### Required action
Tell how many lines in the data below contain "text", using one number as the whole reply.

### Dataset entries
________
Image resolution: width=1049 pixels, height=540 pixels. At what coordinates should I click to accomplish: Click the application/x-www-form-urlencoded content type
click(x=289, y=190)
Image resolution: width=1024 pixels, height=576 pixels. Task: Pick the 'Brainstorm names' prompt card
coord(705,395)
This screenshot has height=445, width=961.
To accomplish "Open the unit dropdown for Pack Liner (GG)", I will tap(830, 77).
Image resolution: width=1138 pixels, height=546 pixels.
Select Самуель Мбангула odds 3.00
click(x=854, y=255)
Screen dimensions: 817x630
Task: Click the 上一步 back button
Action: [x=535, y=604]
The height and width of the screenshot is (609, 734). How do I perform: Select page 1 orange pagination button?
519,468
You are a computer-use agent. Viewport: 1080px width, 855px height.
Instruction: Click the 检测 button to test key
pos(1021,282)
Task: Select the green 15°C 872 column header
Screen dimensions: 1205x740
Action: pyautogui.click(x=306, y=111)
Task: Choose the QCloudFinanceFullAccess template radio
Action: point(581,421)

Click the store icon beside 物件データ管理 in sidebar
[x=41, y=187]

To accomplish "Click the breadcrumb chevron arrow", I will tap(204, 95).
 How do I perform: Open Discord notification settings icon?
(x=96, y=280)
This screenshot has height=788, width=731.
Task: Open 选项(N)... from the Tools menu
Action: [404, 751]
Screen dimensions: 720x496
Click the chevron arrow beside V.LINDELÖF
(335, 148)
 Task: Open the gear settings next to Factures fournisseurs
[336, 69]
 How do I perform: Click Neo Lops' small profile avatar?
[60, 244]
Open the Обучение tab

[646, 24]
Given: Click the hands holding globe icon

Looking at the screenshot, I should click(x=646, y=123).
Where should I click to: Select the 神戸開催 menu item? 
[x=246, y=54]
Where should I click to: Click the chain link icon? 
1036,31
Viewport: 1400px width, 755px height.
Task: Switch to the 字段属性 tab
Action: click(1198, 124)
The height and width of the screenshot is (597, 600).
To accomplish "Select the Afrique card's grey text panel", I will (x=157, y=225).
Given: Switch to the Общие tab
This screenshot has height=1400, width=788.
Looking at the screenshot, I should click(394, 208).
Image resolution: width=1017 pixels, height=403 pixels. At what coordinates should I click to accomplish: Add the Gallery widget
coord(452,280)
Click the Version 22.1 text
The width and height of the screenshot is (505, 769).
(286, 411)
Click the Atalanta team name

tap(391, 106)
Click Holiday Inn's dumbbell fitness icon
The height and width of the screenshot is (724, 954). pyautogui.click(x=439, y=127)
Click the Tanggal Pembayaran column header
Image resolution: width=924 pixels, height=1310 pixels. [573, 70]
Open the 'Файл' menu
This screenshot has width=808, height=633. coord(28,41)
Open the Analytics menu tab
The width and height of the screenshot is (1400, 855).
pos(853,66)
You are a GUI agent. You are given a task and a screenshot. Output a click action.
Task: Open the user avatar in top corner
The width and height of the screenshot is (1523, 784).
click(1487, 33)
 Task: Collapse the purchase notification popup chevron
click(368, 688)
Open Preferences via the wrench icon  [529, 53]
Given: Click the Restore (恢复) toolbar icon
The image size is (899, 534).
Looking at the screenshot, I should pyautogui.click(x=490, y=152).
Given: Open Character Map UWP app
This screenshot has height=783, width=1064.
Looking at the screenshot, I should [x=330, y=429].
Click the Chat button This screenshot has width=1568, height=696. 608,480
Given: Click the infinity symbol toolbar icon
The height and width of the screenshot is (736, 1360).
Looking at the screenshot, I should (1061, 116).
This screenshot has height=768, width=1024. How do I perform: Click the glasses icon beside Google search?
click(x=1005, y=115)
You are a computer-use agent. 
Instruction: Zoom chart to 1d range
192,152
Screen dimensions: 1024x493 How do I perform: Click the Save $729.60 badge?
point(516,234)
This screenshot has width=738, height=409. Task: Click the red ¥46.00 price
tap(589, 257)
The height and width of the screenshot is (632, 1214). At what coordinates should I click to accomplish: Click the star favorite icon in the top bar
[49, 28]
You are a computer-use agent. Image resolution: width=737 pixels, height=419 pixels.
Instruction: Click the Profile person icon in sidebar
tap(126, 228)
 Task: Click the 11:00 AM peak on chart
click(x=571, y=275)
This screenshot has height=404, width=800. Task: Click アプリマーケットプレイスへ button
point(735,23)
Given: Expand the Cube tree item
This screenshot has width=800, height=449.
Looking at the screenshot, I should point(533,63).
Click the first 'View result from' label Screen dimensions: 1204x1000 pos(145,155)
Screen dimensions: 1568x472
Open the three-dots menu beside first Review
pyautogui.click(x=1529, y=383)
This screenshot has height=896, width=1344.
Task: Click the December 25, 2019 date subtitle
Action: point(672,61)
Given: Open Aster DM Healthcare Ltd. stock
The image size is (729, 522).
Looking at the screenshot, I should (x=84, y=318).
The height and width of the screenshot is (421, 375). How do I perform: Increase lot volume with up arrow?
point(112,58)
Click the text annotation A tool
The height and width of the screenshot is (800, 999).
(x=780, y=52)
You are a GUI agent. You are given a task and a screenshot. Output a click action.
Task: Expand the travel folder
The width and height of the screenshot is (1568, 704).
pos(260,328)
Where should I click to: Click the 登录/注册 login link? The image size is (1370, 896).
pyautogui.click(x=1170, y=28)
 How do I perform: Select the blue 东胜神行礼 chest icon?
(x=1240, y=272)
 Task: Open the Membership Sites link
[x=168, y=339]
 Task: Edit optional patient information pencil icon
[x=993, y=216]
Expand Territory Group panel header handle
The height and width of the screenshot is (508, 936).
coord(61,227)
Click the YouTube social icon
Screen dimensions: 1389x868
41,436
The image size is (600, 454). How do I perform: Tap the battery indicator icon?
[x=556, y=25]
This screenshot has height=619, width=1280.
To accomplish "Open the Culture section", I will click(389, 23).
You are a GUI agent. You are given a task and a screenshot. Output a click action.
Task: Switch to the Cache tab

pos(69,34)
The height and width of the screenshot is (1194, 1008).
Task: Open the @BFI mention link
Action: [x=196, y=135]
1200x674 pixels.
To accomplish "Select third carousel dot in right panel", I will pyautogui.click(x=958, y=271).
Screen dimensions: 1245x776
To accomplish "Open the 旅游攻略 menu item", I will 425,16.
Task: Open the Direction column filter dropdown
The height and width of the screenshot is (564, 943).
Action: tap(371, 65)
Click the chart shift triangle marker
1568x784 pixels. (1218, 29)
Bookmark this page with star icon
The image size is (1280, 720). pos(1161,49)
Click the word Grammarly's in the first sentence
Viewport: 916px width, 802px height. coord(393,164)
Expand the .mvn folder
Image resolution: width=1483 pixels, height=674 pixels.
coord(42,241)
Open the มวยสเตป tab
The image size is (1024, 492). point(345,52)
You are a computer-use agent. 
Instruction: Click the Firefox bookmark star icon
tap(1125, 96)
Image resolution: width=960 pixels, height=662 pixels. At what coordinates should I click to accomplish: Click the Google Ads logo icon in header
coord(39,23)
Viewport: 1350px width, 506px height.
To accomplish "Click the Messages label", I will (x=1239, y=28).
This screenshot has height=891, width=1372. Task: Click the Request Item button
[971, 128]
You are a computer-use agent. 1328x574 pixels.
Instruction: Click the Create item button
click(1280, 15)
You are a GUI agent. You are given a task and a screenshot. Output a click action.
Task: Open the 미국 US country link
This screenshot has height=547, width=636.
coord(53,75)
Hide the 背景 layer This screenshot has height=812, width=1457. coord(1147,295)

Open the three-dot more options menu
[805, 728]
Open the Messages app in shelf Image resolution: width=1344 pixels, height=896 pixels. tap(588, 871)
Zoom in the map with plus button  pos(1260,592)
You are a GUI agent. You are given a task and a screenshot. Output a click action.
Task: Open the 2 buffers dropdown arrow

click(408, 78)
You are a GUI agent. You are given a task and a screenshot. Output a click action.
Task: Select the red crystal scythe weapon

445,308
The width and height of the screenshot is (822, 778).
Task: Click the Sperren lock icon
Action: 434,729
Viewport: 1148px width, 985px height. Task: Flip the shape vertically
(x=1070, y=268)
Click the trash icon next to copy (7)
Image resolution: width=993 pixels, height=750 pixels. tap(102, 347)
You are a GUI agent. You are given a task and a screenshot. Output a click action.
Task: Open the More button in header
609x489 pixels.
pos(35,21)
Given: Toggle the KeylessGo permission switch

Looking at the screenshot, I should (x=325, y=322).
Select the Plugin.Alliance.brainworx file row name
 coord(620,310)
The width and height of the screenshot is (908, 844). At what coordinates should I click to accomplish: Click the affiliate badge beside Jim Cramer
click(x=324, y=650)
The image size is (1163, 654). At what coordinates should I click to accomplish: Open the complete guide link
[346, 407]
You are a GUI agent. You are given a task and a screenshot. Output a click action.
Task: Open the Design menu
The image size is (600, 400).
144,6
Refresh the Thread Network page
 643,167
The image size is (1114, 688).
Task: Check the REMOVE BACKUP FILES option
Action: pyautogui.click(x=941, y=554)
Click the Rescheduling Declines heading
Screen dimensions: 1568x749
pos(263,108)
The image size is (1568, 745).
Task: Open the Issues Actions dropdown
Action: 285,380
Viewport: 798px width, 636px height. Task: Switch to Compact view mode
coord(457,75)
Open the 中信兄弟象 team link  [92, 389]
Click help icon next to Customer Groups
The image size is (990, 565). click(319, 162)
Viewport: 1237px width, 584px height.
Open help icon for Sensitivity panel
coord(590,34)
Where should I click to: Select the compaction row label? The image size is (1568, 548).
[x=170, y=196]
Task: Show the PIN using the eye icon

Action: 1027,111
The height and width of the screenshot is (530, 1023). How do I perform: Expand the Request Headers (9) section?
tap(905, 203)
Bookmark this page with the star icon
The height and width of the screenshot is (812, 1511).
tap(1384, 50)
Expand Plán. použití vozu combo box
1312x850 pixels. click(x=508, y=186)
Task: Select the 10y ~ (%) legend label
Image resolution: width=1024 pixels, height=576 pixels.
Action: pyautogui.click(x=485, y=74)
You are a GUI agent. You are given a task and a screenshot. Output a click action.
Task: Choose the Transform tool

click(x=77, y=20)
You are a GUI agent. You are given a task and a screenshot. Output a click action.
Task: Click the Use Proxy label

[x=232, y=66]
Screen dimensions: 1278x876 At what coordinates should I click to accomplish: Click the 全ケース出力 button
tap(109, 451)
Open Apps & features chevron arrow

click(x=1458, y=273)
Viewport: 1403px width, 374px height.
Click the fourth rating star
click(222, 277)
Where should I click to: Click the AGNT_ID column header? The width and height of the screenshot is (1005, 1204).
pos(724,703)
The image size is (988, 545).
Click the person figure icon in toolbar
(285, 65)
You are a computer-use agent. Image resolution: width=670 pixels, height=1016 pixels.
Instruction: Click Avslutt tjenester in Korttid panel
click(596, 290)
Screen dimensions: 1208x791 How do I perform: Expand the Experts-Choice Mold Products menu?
________
### Expected output
3